Stored items from a collection

━━━━━━━━

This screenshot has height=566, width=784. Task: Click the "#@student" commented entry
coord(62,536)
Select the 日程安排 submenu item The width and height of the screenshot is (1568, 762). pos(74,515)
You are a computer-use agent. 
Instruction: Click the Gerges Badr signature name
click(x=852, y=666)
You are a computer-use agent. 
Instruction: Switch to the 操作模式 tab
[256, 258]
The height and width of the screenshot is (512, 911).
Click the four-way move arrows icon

━━━━━━━━

■ Request
Recast the rows above as a numbered list, omitting any blank lines.

■ Expected answer
1. This screenshot has height=566, width=784. Task: Click the "#@student" commented entry
2. coord(62,536)
3. Select the 日程安排 submenu item The width and height of the screenshot is (1568, 762). pos(74,515)
4. You are a computer-use agent. 
5. Instruction: Click the Gerges Badr signature name
6. click(x=852, y=666)
7. You are a computer-use agent. 
8. Instruction: Switch to the 操作模式 tab
9. [256, 258]
10. The height and width of the screenshot is (512, 911).
11. Click the four-way move arrows icon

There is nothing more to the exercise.